By Deborah Dobson posted 03-28-2018 10:55

  

Can Blockchain Help to Build Better Supply Chains and Customer Relationships?

Blockchain technology has the potential to completely disrupt the current supply chain ecosystem, not only on the supply side of an organizations business, but also on the customer-facing interactions. Blockchain can better assure the customer on the quality, reliability, authenticity and safety of the product. Supply chain partners would know for certain if an ordered item was on its way.


There have already been some blockchain supply chain solutions that have gone into production. Some of the first blockchain solutions started at the product point of origin. Blockchain has been used to trace non-GMO wheat in fields, sushi-grade tuna in Indonesia and pork in China. These blockchains prove provenance – that the item is genuine, safe to use or consume, or produced in accordance with certain standards.

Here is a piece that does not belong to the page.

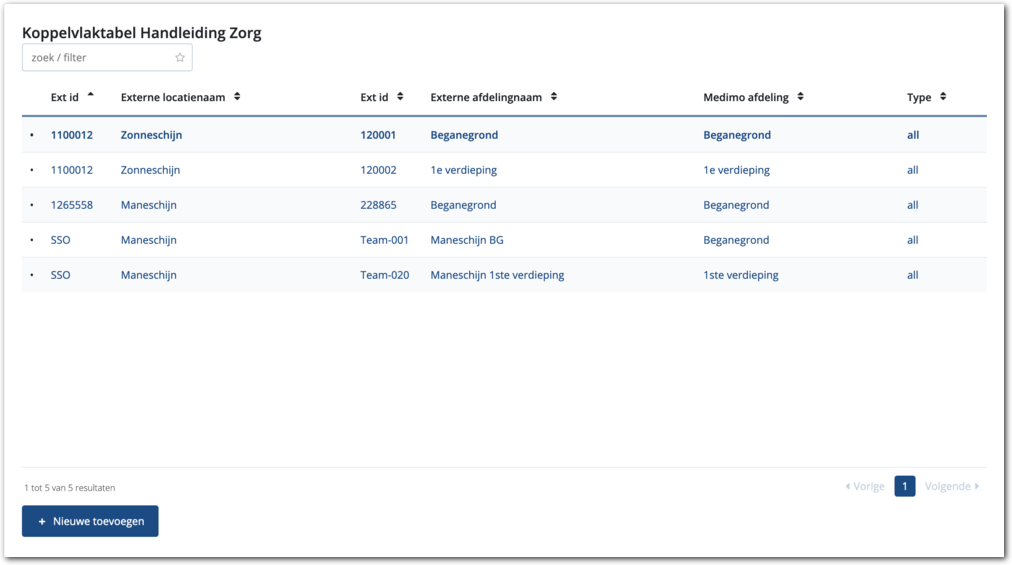1012x565 pixels.
Task: Go to page 1 in pagination
Action: pyautogui.click(x=905, y=486)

Diamond Industry players such as De Beers and Fura Gems are looking into blockchain to solve the problems of fraud and falsification. Blood diamonds, also known as conflict diamonds, continue to be a major problem in the industry. This usually occurs when militia, rebel or government-backed troops take physical control of the mines, most often in Africa. They use the diamonds to fund continued violence against citizen populations.


Beginning in 2018, De Beers, which mines, trades and markets over 30% of the world’s supply of diamonds, announced that it will create the first blockchain ledger for tracing stones from the mine to when they are sold to the consumer. Only those with permission can enter or edit data on the blockchain database. In this case, it is those overseeing the enter supply chain process giving reassurance that the stones are certified as conflict or child-labor free.


Since everything is decentralized, anyone can go into the ledger and see the movement of a particular stone or set of stones. They can check the provenance of their stone and feel confident that the record wasn’t altered by any parties attempting to pass off conflict or fake stones as genuine.


With counterfeit goods costing the United States between $180 billion and $540 billion annually, blockchain technology could solve this problem. Introducing blockchain into the supply chain promises faster, more secure supply chains and consumer confidence leading to a loyal consumer.